El traidor es condenado a muerte y colgado esa misma noche de la flamante horca erigida en mitad del campo público. El pueblo elige a uno de los carpinteros para que organice la defensa; las primeras órdenes del nuevo jefe son que se levanten barricadas en los campos, se integre un ejército popular y se vigile a los vecinos para impedir futuras traiciones.

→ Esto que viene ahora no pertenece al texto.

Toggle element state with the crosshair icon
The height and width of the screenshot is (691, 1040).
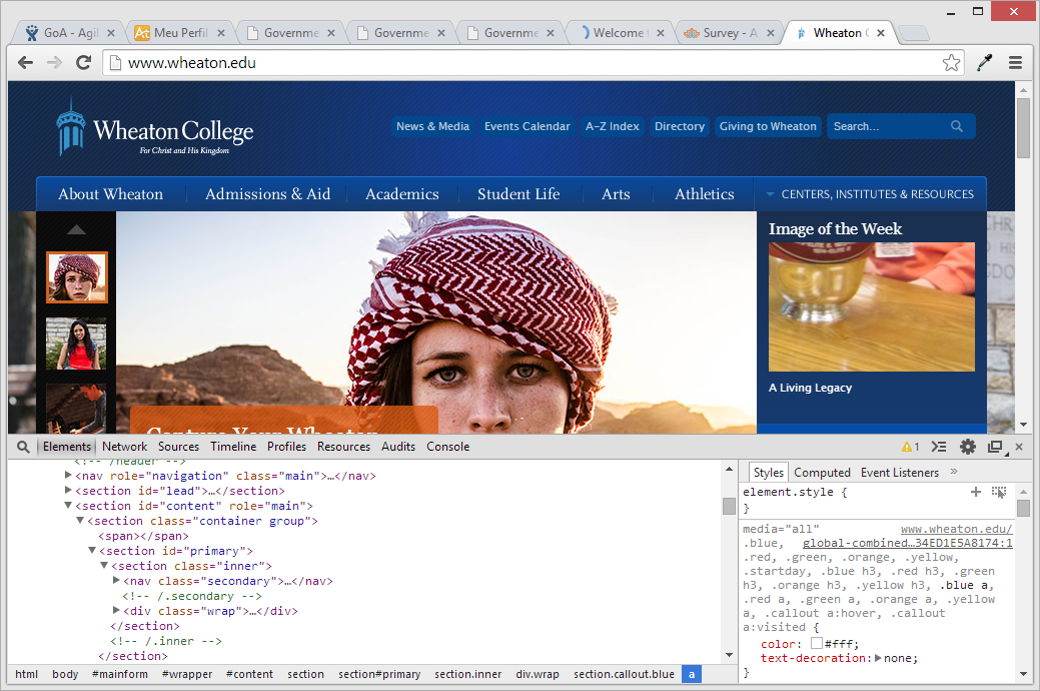click(x=997, y=492)
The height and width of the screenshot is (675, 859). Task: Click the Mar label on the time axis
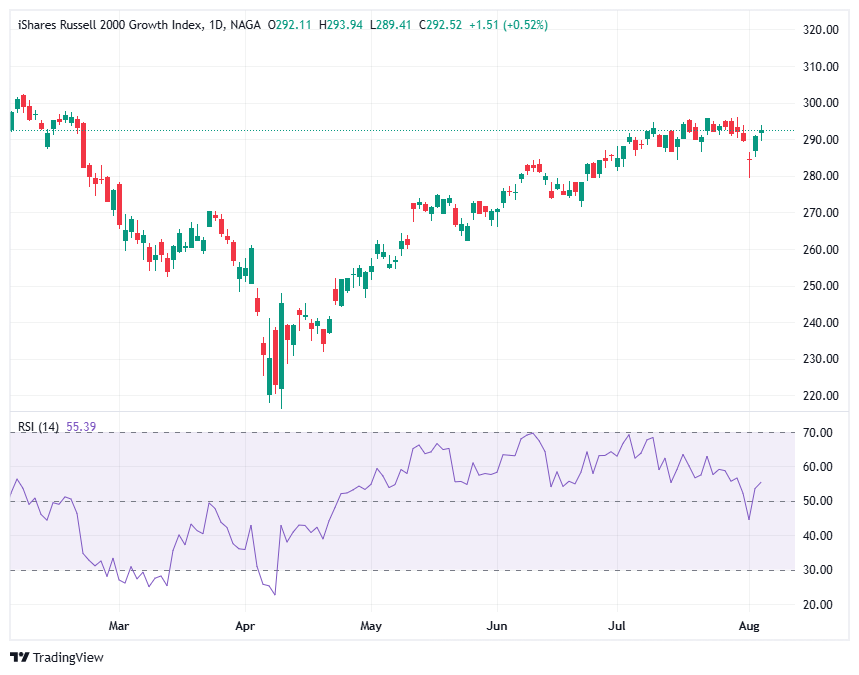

Viejo: se te suplica que permanezcas en tu choza; y a ella, de tarde en tarde, llegan grupos de militas a entregarte flores y a honrarte como el fundador de la comuna; pero no te atreves a averiguar lo que realmente está sucediendo. El nuevo jefe te ha advertido eme si vuelves a hablar, que si vuelves a repetir las razones que expresaste durante la asamblea, serás exiliado de la comuna; y si, fuera de ella, insistes en argumentar, serás considerado traidor y asesinado a la luz del día. Miras, desde tu ventana, la horca levantada en la plaza comunal. Tienes la impresión de que sólo el verdugo y tú permanecen inmóviles, esperando, siempre, mientras un mundo incomprensible corre velozmente ante tu mirada, manifestándose sin concierto, con rumores de cabalgata y llanto, arcabucería e incendio. ¿De dónde provienen las armas que los comuneros emplean para luchar contra el Señor? Lo averiguas el día en que ves en la plaza comuna] los pendones y la infantería de un Señor rival del que a ustedes los ha oprimido siempre. Todos los días nuevos hombres son colgados; tú ya no sabes, ni quieres saber, si son hombres de la comuna o soldados del Señor. Se dice (a veces las mujeres dolientes se atreven a comunicarte los rumores) que muchos comuneros se han opuesto a las alianzas que, invocando la necesidad de sobrevivir, ha concluido el nuevo jefe con los nobles rivales del Señor. Una vez, el nuevo jefe te visitó y te dijo:
—Pedro, espero que algún día, cuando volvamos a vivir en paz, podamos levantarte un monumento allí donde ahora está el patíbulo.